Some students, parents and at least one official in South Africa have all called out a local all-girls high school's decision to ban all natural hairstyles, including afros, calling the action racist in nature. The response from the community in Pretoria has been resounding after Pretoria Girls High ordered its students to all have their hair straightened, the BBC reported.
"Schools should not be used as a platform to discourage students from embracing their African identity," Arts and Culture Minister Nathi Mthethwa said Monday via Twitter.
The news sparked a social media hashtag of #StopRacismAtPretoriaGirlsHigh ahead of the local province's education chief's scheduled visit to the school Monday, which is likely a response to a petition calling for him to mediate the growing controversy, South African news outlet Times Live reported.
"These are issues that you can’t just leave to chance. Let me go there‚ allow the school to present their side of the story but at the same time allow learners to put their side of the story‚" Gauteng Education MEC Panyaza Lesufi said Monday. "I really want to arrest the situation before it gets out of control."
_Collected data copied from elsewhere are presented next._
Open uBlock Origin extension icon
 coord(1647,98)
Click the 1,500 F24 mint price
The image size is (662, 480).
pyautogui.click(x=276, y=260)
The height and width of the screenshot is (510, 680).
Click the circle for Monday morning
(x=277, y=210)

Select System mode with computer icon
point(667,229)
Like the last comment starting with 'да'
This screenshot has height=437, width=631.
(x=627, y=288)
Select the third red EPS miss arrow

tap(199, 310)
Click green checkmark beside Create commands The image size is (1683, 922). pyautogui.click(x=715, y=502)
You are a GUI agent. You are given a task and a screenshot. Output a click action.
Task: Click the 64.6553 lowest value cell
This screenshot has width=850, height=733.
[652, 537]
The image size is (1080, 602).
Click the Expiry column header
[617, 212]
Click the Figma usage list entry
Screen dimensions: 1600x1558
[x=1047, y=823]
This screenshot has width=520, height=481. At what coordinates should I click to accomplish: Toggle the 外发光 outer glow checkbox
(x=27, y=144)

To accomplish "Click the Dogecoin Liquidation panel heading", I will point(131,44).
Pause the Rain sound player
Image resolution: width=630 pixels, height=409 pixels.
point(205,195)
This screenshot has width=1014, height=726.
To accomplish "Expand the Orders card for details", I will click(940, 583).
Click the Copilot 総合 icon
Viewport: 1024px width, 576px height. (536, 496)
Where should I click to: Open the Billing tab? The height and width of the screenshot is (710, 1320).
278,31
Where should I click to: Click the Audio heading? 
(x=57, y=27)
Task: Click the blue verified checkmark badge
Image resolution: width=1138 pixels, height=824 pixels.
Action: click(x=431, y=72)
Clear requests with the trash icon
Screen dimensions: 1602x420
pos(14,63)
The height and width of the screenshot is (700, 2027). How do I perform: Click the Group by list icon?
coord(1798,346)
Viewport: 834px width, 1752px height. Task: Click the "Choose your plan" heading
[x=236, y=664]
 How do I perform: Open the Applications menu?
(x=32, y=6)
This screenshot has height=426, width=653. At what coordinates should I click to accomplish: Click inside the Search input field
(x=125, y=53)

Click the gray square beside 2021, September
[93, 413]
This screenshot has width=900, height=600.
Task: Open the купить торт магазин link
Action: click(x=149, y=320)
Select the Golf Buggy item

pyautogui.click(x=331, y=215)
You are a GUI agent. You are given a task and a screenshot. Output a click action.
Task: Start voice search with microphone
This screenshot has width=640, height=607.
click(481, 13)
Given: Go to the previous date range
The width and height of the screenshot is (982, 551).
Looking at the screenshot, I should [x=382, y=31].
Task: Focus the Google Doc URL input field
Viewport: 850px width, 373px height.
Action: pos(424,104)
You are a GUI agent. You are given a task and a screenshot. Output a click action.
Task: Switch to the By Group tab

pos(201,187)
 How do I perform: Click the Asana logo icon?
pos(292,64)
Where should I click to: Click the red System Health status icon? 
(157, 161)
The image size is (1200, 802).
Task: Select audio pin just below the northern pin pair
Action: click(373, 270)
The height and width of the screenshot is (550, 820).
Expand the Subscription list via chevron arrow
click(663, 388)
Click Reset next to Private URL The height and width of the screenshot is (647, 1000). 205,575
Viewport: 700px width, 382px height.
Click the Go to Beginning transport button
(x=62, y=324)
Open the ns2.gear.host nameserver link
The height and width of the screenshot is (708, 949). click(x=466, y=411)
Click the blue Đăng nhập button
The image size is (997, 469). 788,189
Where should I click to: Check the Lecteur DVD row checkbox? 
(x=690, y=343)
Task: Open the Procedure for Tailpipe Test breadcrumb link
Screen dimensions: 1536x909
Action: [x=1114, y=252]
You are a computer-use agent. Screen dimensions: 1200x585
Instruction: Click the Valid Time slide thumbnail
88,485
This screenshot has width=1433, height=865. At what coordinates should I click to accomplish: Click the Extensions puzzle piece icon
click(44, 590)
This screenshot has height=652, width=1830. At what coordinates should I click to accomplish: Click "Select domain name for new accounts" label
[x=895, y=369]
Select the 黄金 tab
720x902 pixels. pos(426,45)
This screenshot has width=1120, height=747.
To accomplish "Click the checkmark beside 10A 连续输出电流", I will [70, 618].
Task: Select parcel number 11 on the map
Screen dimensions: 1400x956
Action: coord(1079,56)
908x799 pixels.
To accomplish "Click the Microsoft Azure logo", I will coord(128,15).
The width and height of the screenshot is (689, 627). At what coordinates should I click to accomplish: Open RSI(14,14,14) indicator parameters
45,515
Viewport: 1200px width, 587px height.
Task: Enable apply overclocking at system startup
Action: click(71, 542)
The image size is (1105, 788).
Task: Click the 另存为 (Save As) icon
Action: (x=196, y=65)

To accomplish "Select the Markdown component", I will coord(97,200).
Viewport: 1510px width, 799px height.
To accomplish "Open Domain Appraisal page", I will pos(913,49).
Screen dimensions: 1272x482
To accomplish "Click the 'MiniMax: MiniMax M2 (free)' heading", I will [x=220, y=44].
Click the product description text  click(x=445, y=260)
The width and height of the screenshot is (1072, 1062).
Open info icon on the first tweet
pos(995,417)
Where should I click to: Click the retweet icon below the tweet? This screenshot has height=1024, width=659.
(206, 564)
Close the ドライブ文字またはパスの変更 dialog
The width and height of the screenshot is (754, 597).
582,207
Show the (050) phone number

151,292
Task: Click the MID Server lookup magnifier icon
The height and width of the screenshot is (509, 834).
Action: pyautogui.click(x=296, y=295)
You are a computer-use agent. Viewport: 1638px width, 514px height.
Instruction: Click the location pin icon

The school's code of conduct references how the hair of its students should appear and does not specifically ban certain natural hairstyles — such as "Cornrows, natural dreadlocks and singles/braids" — although there is no outright mention of afros. "All hair must be brushed," the code of conduct says under the "General appearance" portion. "No eccentric/fashion styles will be allowed," it continues, leaving some wiggle room for interpretation.
Racism in South Africa is fairly prevalent, according to an op-ed recently published in South Africa news outlet News 24. In June, Lesufi was himself the subject of racist attacks on social media.
The practice of banning natural hairstyles is far from exclusive to Africa, as one high school in Kentucky was called racist after it prohibited students from sporting dreadlocks and cornrows.